How to Solve the Pension Challenge
At a recent Penn Institute for Urban Research event, "Urban Fiscal Stability and Public Pensions: Sustainability Going Forward," pension funding experts discussed some of the issues facing cities as more Baby Boomers begin retiring. According to Diana Lind of Next City, "The pension problem extends far beyond Detroit, to the United States’ largest cities: New York, Los Angeles and Philadelphia all have unfunded liabilities, while Chicago’s pensions are just 50 percent funded. Ballooning pension costs are trouble for city governments, retirees and, perhaps most of all, taxpayers, as infrastructure, schools and other needs are simply put off while the city pays for pensions, benefits and interest."

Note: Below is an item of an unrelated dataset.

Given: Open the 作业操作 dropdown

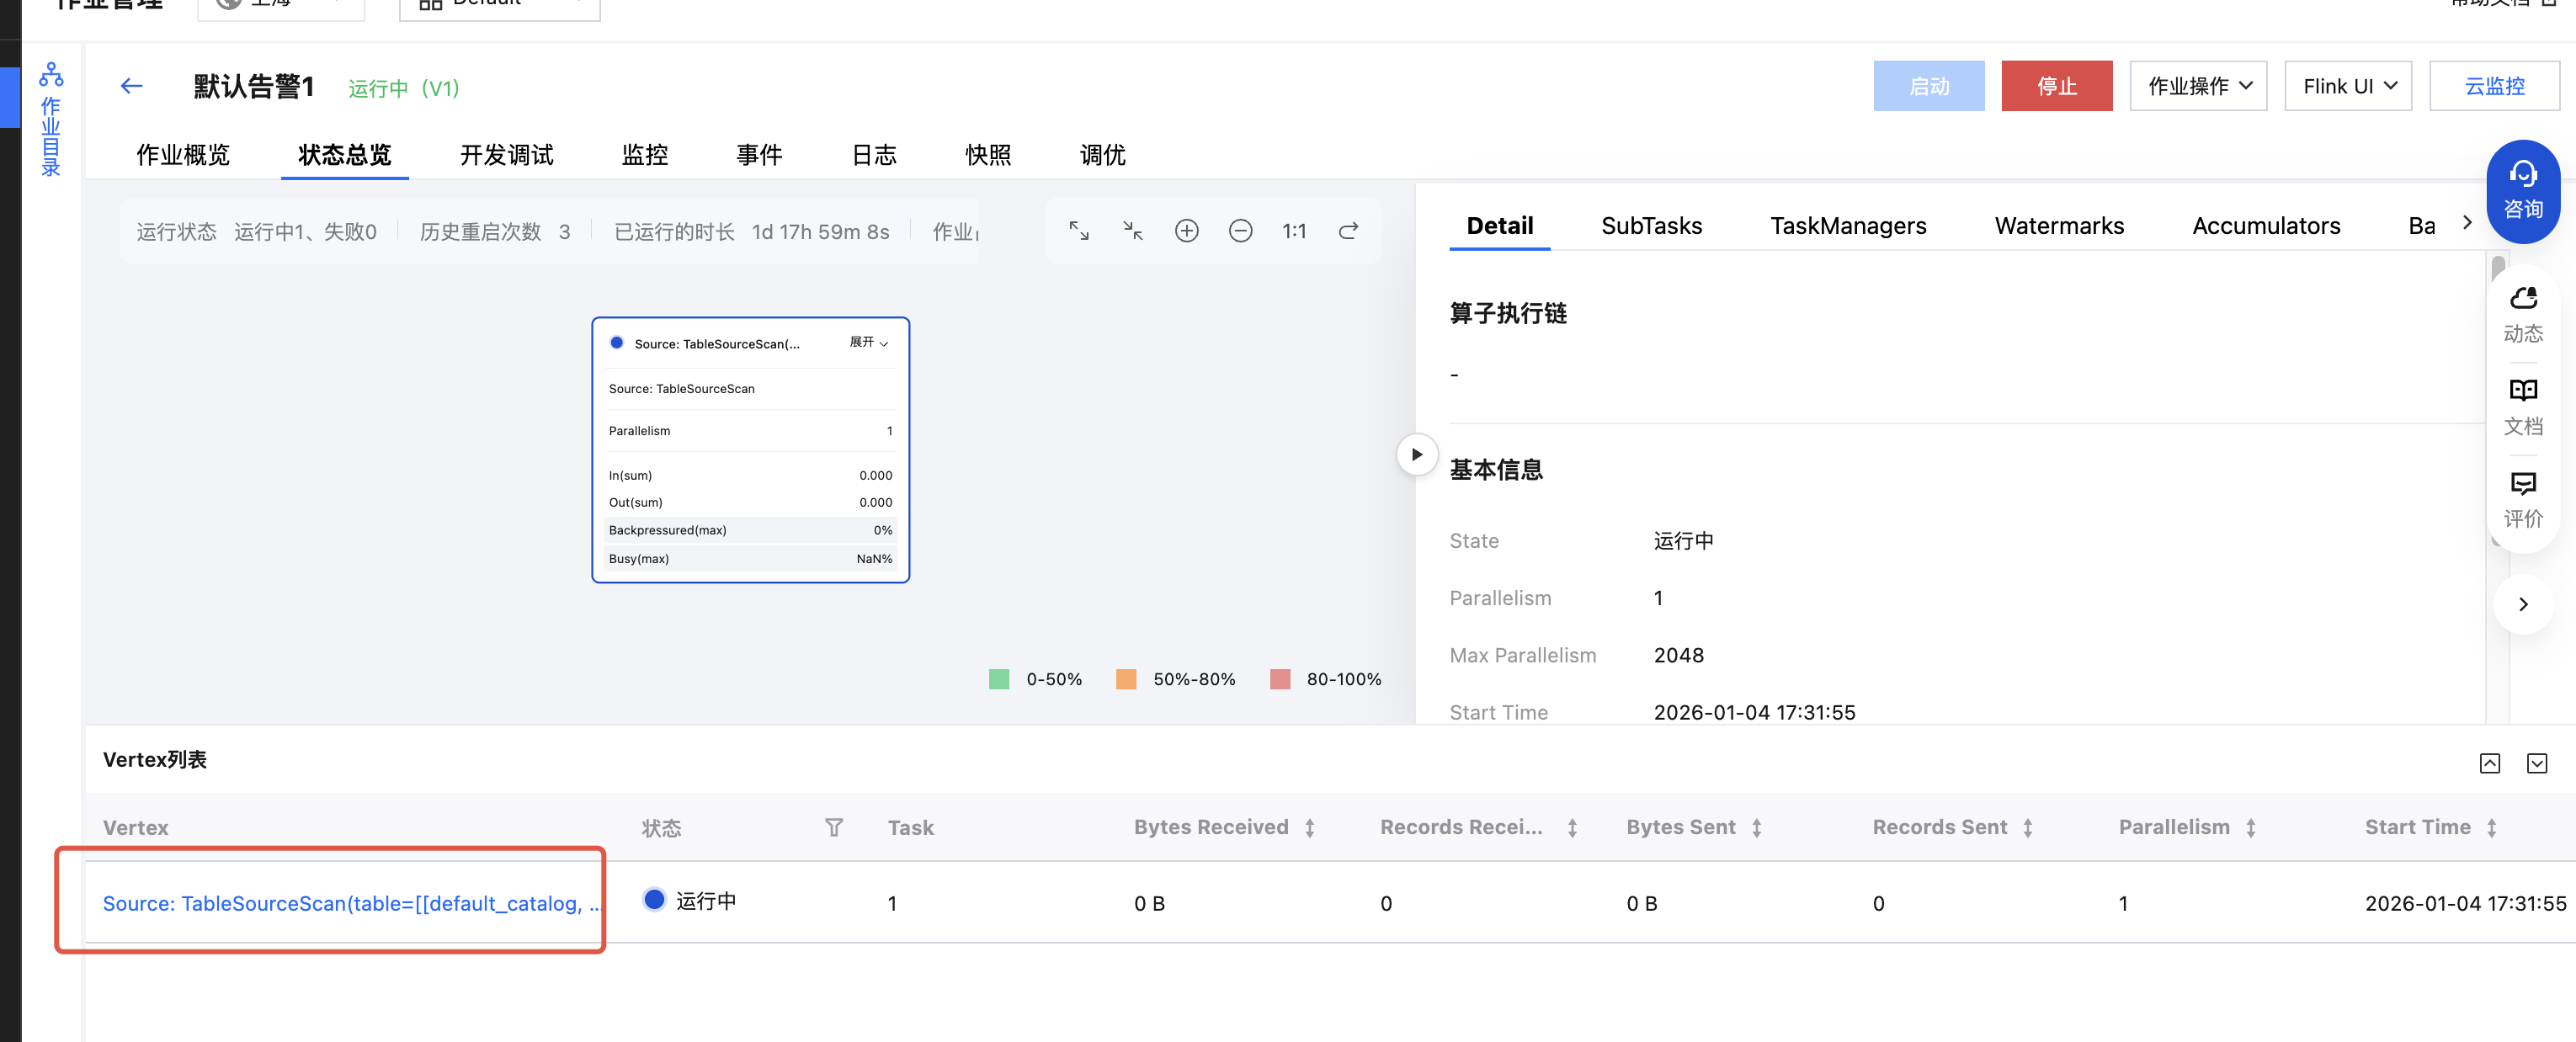Looking at the screenshot, I should 2198,87.
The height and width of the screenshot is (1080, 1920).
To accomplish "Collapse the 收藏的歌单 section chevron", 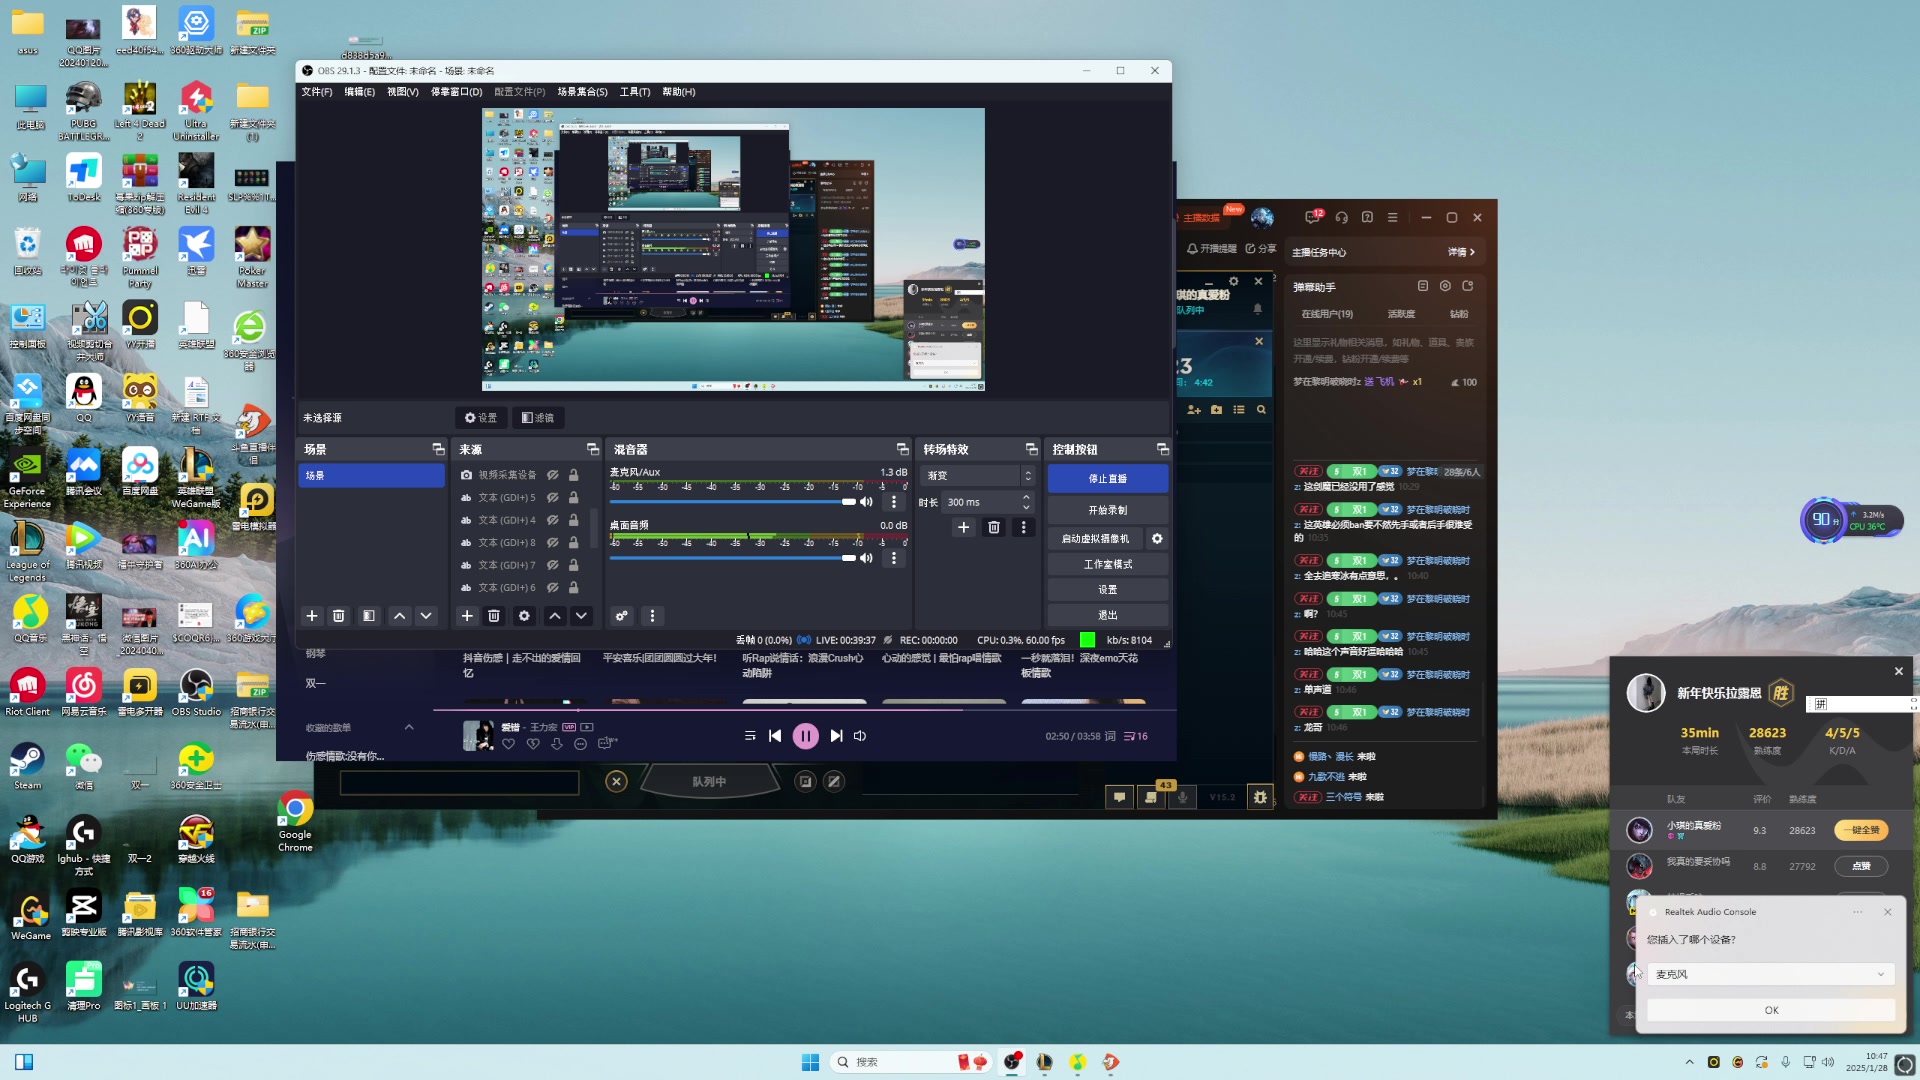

Among the five ideas Lind notes, one is taken from Stanford professor Joshua Rauh. At the event, Rauh suggested that "payouts should be linked to how well a retirement fund delivers. He noted that the S&P 500 went up by 75 percent between 2009 and 2013. Yet after studying 10 cities, he found that even though pensions are heavily invested in stocks, six of the 10 cities saw their unfunded liabilities fall by just an average of 16 percent; meanwhile in four cities, including New York and Philadelphia, these liabilities actually increased. This anecdote demonstrates the magnitude of the pension problem: Liabilities can grow faster than cancer and can’t easily be put into remission."
Other ideas are rooted in electing politicians to address the pension problem, suing actuaries for faulty analysis of a city's liabilities (as Detroit has down), constantly consulting with authoritative experts, and creating a "shared gain" pay-in approach.